Most people are avoiding crowded spaces. Major cities in developed countries are locked down. At first sight, this situation may be considered as an opportunity for online businesses. However, the scenery is far more complex than it looks.

Controlling the Demand

We all love buying stuff online, but we still do most of our shopping from brick and mortar stores. Buying a new pair of sneakers from Amazon is not an idea we reject, but the idea of buying toilet paper online is a little awkward for most of us.

Some people started to make their grocery shopping online and most of the supermarket chains already have strategies to shift their business from the physical stores to virtual ones. But this shift normally had to take some time since consumer behavior doesn’t change overnight.

However, in the case of Coronavirus, the consumer behavior changed overnight. Most of the people who are scared to be in crowded public places rushed to online stores. But online stores couldn’t deal with this extreme rise in the demand (in some cases up to 80% in a few days), causing delays in deliveries.

Online businesses suffering from late delivery issues will have to find out solutions to create better distribution channels in the short term. But in the long term, a new problem will arise: Supply chains.

The Supply Chain Problem

China is the country that suffered most from Coronavirus. The country is in a “survival mode” and focusing only on controlling the disease and recovering from its devastating effects.

There is no need to emphasize the strategic role of China in e-commerce. As the production capacity of the country is declining rapidly these days, there will be a huge gap when online retailers run out of stock of Chinese products.

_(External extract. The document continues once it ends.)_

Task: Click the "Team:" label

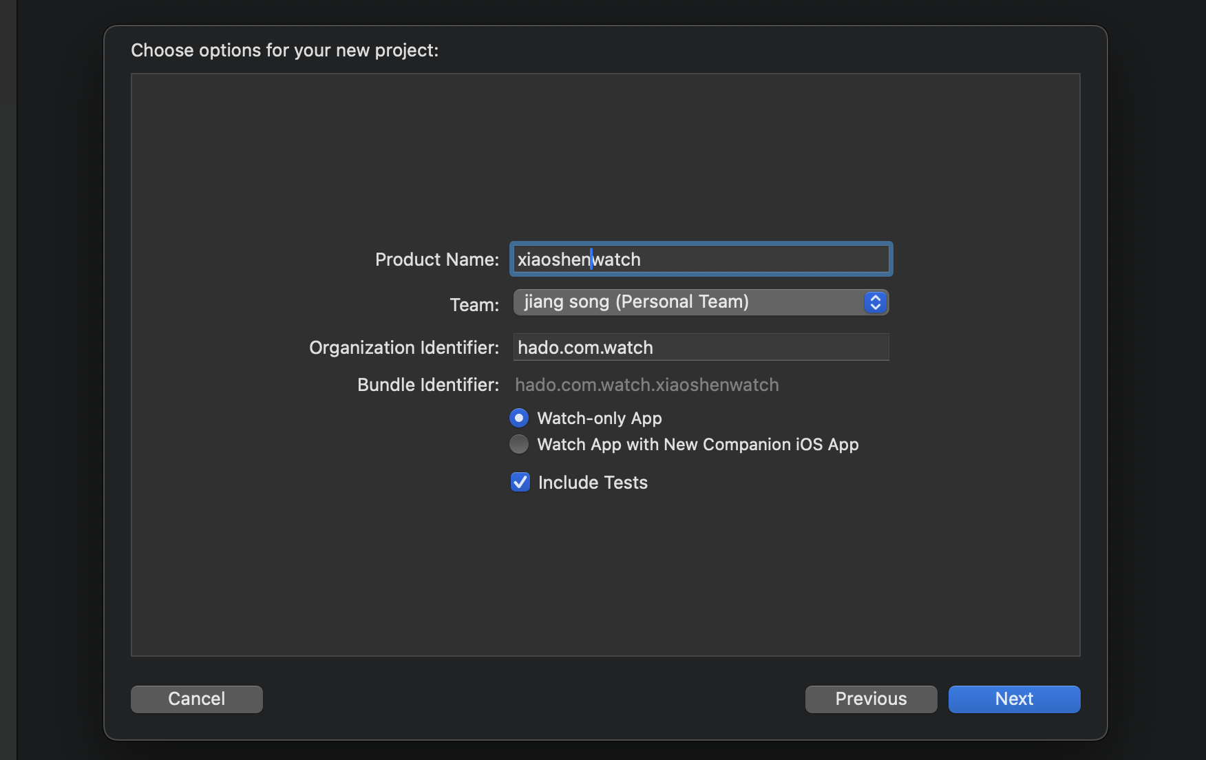Action: point(474,304)
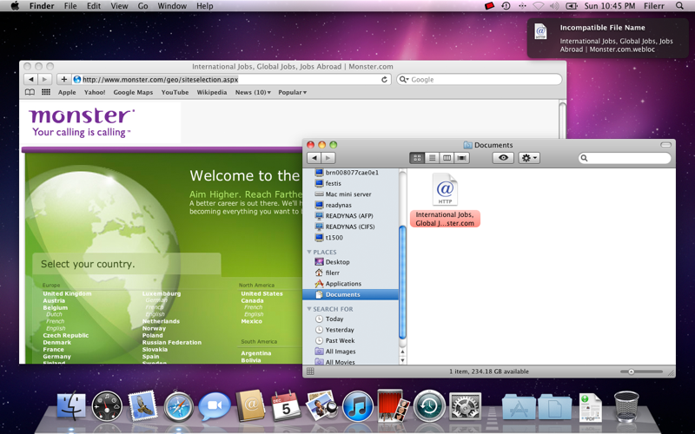The image size is (695, 434).
Task: Launch Time Machine from the Dock
Action: 429,406
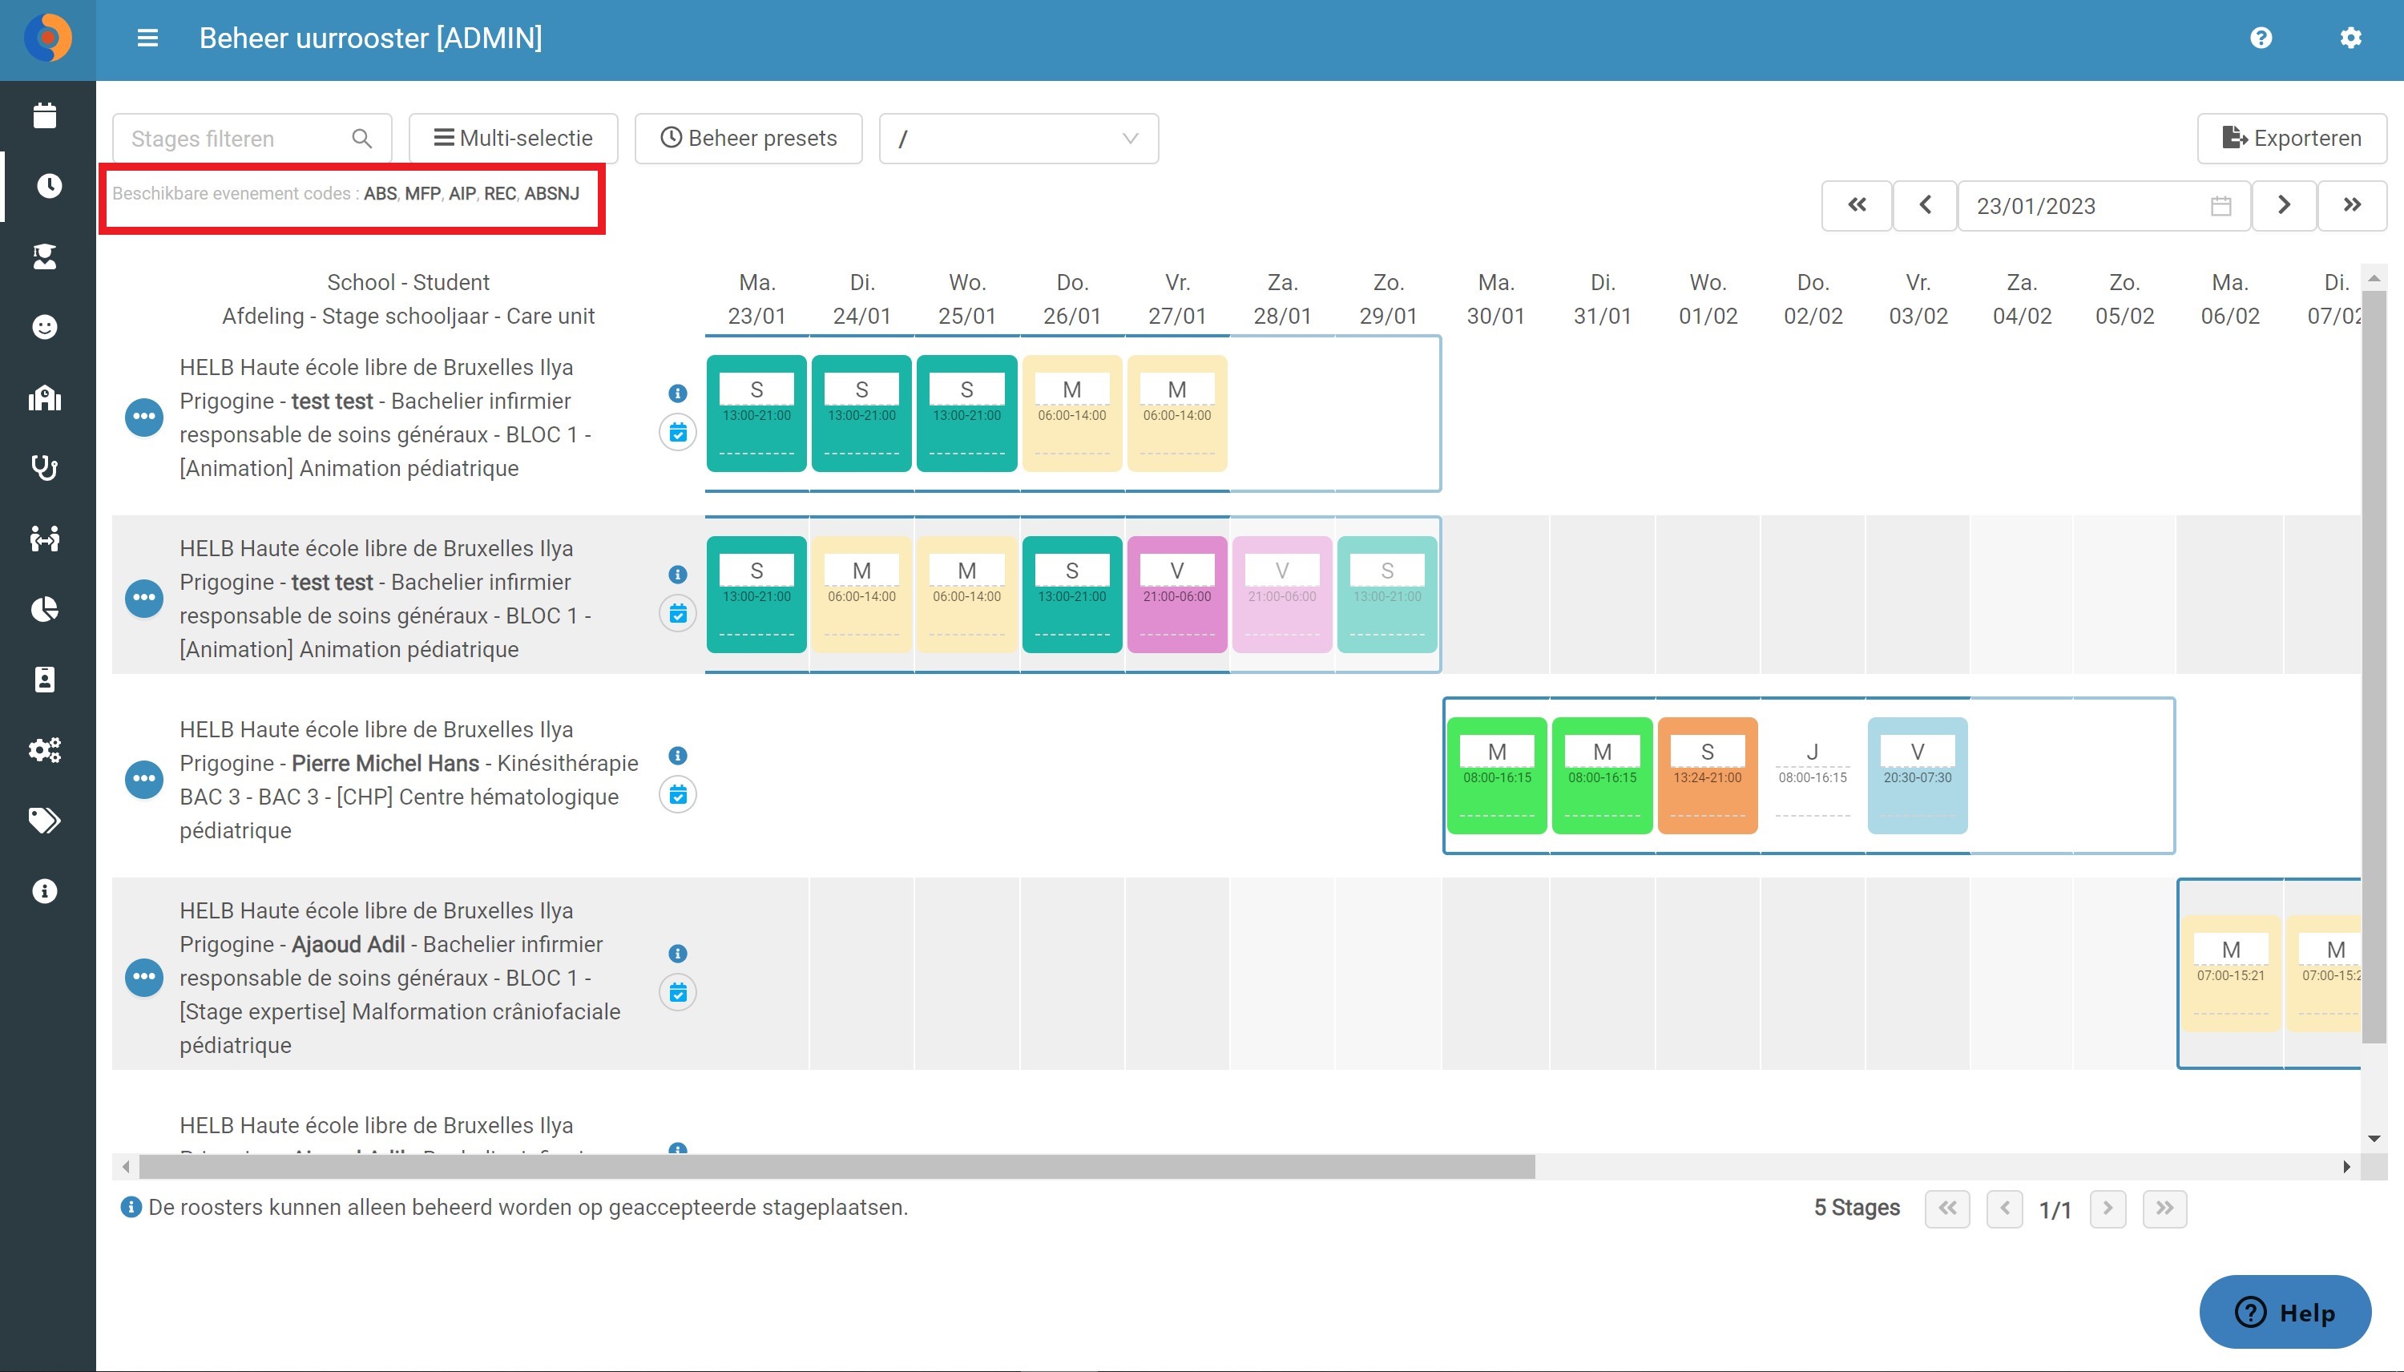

Another problem is logistics. Strict preventive measures taken by several countries and territories (like EU) including closing borders will be a major issue for e-retailers for supplying goods from producers.

Distribution Channels

Logistics industry is playing a key part in e-commerce and we saw that they are not prepared to a major crisis like e-retailers. Probably in the next weeks even months, deliveries will be delayed, and consumers will be angrier than ever. How will logistics companies will deal with the problem? This is something to be observed in the process ahead.

It’s the Time to Do the Right Thing

Some of the online retailers considered Coronavirus as an opportunity. A seller on Amazon tried to sell a set of two bottles of hand sanitizers for $100. But Coronavirus is not an opportunity to make a profit.

Online businesses (especially large ones) must assume responsibility and do their best to help society. Luckily, most of the airline companies allowed their customers to change dates and change their tickets toopen ones. To meet the increasing demand, some of the cosmetic companies shifted their productions from perfumes to sanitary products.

In these extreme days, supporting the society is more important than ever for brands because people won’t forget what the brands did in these days of crisis.